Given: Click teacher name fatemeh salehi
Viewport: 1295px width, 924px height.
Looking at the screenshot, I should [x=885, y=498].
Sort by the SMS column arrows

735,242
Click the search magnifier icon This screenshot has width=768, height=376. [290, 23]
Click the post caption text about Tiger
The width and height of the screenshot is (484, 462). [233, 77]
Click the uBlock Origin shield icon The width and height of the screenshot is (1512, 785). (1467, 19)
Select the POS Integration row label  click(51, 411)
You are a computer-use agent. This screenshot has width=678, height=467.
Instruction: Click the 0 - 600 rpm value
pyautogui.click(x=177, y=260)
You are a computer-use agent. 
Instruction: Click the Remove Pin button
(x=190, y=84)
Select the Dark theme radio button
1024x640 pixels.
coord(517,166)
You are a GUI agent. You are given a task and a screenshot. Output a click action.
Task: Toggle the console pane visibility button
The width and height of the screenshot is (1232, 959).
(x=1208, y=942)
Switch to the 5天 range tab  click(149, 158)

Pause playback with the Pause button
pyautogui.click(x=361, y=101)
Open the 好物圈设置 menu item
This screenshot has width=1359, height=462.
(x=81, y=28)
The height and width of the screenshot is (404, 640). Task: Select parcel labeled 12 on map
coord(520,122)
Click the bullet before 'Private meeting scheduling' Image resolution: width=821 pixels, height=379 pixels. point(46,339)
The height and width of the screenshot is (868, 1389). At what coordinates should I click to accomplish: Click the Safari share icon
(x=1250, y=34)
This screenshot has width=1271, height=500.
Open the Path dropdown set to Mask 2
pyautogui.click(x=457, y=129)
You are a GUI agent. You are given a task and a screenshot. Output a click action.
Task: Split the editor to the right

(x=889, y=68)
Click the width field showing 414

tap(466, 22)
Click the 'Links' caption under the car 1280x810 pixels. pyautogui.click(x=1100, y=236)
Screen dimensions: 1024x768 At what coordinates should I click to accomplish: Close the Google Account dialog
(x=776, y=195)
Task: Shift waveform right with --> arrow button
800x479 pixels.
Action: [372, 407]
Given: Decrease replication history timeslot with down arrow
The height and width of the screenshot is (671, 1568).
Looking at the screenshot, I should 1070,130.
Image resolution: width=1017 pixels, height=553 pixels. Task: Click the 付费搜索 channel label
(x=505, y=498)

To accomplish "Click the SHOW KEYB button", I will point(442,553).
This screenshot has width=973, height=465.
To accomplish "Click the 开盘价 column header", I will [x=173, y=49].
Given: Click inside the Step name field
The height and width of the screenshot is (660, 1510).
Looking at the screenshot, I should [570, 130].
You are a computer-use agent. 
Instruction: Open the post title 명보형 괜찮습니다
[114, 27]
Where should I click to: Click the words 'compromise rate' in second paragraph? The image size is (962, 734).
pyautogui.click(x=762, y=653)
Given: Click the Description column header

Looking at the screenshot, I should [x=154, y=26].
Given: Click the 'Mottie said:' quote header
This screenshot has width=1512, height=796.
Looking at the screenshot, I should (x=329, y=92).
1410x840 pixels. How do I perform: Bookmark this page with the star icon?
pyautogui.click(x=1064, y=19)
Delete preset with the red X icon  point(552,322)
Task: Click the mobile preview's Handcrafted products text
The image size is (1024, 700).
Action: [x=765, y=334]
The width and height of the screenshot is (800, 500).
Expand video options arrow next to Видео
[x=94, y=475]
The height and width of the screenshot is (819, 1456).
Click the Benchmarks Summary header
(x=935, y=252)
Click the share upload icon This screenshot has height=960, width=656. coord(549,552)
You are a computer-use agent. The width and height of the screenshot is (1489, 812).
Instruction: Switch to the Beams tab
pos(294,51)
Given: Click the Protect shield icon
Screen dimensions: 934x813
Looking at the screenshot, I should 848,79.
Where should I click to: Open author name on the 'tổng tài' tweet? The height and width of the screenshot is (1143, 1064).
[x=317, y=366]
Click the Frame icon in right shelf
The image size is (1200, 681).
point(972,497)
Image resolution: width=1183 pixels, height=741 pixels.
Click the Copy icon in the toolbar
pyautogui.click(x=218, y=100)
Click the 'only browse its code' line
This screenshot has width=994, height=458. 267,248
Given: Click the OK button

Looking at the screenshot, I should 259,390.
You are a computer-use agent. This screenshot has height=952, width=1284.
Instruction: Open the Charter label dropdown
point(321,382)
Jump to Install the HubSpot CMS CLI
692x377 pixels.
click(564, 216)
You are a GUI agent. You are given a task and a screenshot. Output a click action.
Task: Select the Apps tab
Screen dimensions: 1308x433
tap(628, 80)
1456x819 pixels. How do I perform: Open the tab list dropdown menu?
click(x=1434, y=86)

### Exercise instructions
Count the lines of the listing that contain the string "point", treating uppercase and lowercase as different, and give only the number.

### The solution
5